An 11-year-old foster child returns from a home visit with cigarettes and matches. He and the other foster kid in the home went behind the foster parent’s garage where they couldn’t be seen to try to smoke the cigarettes. The wind was blowing that day, and they had a hard time keeping the matches lit. When one of the matches burned down to the little fingers that were holding it, the kid dropped the lit match. It fell onto a stack of old newspapers that the foster family was saving for a school newspaper drive. The fire that ensued destroyed several houses, one police car, one garage and the two cars that were inside it
The Claim That Followed
Thankfully, no one was injured in that fire that threatened an entire neighborhood. The litigation that followed, however, was like a firestorm. The neighbors, some of whom hadn’t wanted a foster home in their neighborhood to begin with, filed lawsuits against the foster parents and the private foster family agency that certified them. The city sued for the loss of their police car. The biological parents of the two foster children who started the fire filed a lawsuit alleging re-traumatization as a result of negligent supervision.
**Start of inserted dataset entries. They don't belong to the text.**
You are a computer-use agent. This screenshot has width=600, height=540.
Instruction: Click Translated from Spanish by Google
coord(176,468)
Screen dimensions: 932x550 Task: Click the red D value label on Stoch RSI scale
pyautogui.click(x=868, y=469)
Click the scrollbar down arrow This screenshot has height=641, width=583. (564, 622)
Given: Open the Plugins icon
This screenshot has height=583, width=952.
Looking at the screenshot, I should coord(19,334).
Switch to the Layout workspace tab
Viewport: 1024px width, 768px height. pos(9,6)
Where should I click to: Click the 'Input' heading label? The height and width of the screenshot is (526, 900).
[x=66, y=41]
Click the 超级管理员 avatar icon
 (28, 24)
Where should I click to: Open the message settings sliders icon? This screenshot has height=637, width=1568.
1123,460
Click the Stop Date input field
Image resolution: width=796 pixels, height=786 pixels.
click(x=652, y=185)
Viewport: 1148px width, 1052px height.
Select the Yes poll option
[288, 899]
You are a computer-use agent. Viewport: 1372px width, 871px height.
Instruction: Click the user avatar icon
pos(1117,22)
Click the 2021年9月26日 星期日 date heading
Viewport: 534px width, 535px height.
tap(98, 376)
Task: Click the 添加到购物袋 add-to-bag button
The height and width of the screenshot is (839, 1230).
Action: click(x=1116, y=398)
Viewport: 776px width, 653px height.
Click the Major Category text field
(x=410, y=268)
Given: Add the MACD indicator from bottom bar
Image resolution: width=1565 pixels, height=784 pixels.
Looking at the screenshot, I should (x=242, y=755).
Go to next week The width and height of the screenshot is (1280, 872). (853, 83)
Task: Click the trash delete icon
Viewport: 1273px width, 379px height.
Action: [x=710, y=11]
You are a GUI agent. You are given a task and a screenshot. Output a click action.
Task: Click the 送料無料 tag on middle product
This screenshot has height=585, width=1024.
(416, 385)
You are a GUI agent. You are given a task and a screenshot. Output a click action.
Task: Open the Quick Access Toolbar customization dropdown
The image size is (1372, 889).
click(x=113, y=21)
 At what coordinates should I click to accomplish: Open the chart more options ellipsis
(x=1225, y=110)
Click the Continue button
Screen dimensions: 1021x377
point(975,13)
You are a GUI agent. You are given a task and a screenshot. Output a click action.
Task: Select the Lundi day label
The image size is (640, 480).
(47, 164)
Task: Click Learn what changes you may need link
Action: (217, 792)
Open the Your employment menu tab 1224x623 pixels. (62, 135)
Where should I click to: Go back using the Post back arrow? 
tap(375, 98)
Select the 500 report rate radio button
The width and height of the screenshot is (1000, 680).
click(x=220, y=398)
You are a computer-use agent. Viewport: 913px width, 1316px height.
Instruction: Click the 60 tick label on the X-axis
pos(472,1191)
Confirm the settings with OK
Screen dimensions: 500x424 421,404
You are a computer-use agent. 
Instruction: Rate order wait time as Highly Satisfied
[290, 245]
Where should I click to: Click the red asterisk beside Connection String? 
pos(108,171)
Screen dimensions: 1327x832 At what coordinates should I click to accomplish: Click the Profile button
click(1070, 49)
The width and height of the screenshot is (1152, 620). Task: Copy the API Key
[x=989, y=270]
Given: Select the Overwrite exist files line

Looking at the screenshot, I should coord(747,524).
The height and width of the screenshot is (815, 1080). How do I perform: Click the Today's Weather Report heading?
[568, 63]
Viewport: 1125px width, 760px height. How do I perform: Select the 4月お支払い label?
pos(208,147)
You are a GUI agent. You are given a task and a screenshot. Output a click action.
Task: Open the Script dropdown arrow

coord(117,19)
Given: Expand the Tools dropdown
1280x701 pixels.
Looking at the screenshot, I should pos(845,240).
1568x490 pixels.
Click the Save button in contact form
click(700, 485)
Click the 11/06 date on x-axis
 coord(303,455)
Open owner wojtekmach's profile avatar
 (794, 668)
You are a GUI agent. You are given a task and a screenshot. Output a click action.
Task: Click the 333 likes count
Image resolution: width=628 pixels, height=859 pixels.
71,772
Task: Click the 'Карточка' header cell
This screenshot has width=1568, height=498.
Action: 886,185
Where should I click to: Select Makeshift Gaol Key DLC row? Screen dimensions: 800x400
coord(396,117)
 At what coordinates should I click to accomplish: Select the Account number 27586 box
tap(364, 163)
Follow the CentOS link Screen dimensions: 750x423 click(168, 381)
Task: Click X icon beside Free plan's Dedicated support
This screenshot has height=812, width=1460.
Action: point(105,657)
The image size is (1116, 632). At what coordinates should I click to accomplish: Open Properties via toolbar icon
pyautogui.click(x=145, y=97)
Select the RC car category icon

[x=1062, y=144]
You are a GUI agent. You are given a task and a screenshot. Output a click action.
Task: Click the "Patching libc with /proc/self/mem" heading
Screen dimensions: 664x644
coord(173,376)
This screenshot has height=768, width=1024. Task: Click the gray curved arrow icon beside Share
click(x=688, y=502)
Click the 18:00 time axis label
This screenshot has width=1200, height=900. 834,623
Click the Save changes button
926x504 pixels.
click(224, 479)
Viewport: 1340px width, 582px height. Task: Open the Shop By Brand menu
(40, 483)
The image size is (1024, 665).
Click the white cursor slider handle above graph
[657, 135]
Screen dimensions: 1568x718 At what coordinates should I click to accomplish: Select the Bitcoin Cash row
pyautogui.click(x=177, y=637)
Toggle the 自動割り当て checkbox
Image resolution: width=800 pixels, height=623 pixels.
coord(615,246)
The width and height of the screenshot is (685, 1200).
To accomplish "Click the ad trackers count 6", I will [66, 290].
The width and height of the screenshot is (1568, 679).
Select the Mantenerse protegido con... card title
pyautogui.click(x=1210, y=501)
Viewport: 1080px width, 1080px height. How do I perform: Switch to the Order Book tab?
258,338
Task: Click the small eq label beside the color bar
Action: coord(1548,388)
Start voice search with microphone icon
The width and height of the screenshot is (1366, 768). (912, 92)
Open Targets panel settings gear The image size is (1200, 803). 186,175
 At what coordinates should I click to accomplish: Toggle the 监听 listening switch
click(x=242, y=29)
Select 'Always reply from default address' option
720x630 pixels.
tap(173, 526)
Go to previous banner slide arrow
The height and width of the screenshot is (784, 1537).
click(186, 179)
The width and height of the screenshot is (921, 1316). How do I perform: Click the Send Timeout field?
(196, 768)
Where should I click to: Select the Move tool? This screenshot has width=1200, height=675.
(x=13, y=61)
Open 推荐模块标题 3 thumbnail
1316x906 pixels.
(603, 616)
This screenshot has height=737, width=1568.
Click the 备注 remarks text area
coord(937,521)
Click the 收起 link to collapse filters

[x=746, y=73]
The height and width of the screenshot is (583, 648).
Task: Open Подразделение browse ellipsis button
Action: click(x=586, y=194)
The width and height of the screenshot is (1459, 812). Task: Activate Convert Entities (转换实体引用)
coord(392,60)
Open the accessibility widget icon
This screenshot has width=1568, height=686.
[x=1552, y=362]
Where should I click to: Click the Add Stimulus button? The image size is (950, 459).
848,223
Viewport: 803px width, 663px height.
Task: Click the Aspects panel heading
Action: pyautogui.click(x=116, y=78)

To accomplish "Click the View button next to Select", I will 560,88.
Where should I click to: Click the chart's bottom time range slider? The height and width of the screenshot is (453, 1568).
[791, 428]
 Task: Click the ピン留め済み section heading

The insurance company defense attorney was able to demonstrate that the foster family agency had properly certified, trained, and monitored the foster family. The attorney also made the case that the FFA social worker and foster parents aren’t allowed to “frisk” children who return from a home visit, and therefore could not have known that the boy was sneaking in cigarettes and matches. The attorney also showed that it would be unreasonable to expect that parents (foster or otherwise) would have eyes on kids 24/7, and that since the foster mother had been outside, but had gone in to make lunch, leaving the boys to play in the yard, that she was not negligent in her parental responsibilities. The lawsuits alleging negligence were dismissed. The property damage claims were paid up to the limit of by the foster parent’s homeowner insurance policy.